Assembler¶
The Knowledge Builder for Sayou Fabric.
sayou-assembler acts as the structural engineer of the pipeline. It accepts flat lists of SayouNode objects produced by the Wrapper and constructs meaningful relationships (Edges), embeddings, or specific query payloads.
While the Wrapper focuses on what the data is (Schema), the Assembler focuses on how the data connects (Topology).
1. Architecture & Role¶
The Assembler takes standardized Nodes and applies a Building Strategy to generate a connected graph structure or vector payloads ready for loading.
graph LR
Nodes[Flat SayouNodes] --> Pipeline[Assembler Pipeline]
subgraph Builders
Graph[General Graph]
Code[Python AST]
Time[Timeline]
Vector[Embeddings]
Cypher[Cypher Query]
end
Pipeline -->|Config Routing| Builders
Builders --> Payload[Connected Payload]
1.1. Core Features¶
- Topology Construction: Automatically links nodes (e.g., Parent-Child, Function-Class) based on metadata.
- Domain Specificity: Dedicated builders for Python code analysis and Video timelines.
- Bi-directional Linking: Automatically generates reverse edges (e.g.,
contains<->belongsTo) to ensure graph traversability.
2. Available Strategies¶
sayou-assembler provides specialized builders for different data domains.
| Strategy Key | Builder Class | Description |
|---|---|---|
graph |
GraphBuilder |
[Default] Generic builder. Links nodes based on parent_id and generic relationships. |
code |
CodeGraphBuilder |
[Code] Parses Python AST metadata to link Imports, Classes, and Methods. |
timeline |
TimelineBuilder |
[Media] Sequences video segments or logs chronologically (NEXT, PREV). |
vector |
VectorBuilder |
[Search] Converts node content into vector embeddings. |
cypher |
CypherBuilder |
[DB] Generates Neo4j MERGE statements for idempotent inserts. |
3. Installation¶
4. Usage¶
The AssemblerPipeline is the entry point. It transforms SayouOutput (from Wrapper) into a dictionary containing nodes and edges.
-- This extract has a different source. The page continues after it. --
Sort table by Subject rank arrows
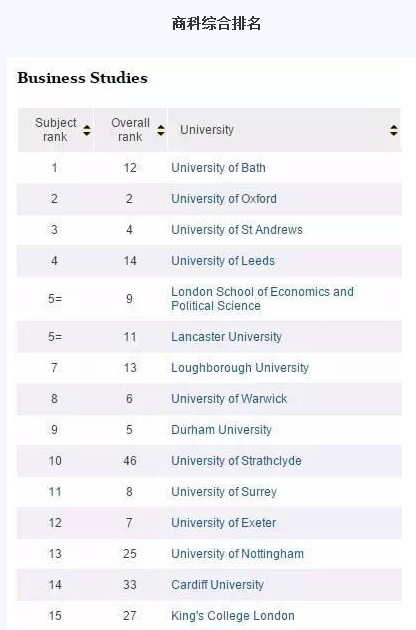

Case A: General Graph Construction¶
The default strategy for general documents (PDF, Markdown).
from sayou.assembler import AssemblerPipeline
wrapper_output = {
"nodes": [
{"node_id": "doc:1", "node_class": "sayou:Document", "attributes": {...}},
{"node_id": "doc:1:header", "attributes": {"meta:parent_id": "doc:1"}, ...}
]
}
graph_data = AssemblerPipeline.process(data=wrapper_output)
print(f"Nodes: {len(graph_data['nodes'])}, Edges: {len(graph_data['edges'])}")
Case B: Python Code Graph¶
Links functions to classes and resolves import dependencies.
from sayou.assembler import AssemblerPipeline
wrapper_output = {
"nodes": [
{"node_id": "doc:1", "node_class": "sayou:Document", "attributes": {...}},
{"node_id": "doc:1:header", "attributes": {"meta:parent_id": "doc:1"}, ...}
]
}
code_graph = AssemblerPipeline.process(data=wrapper_output)
print(f"Dependency Edges: {len(code_graph['edges'])}")
Case C: Multimedia Timeline¶
Sequences video segments by time.
from sayou.assembler import AssemblerPipeline
wrapper_output = {
"nodes": [
{"node_id": "doc:1", "node_class": "sayou:Document", "attributes": {...}},
{"node_id": "doc:1:header", "attributes": {"meta:parent_id": "doc:1"}, ...}
]
}
timeline_graph = AssemblerPipeline.process(data=wrapper_output)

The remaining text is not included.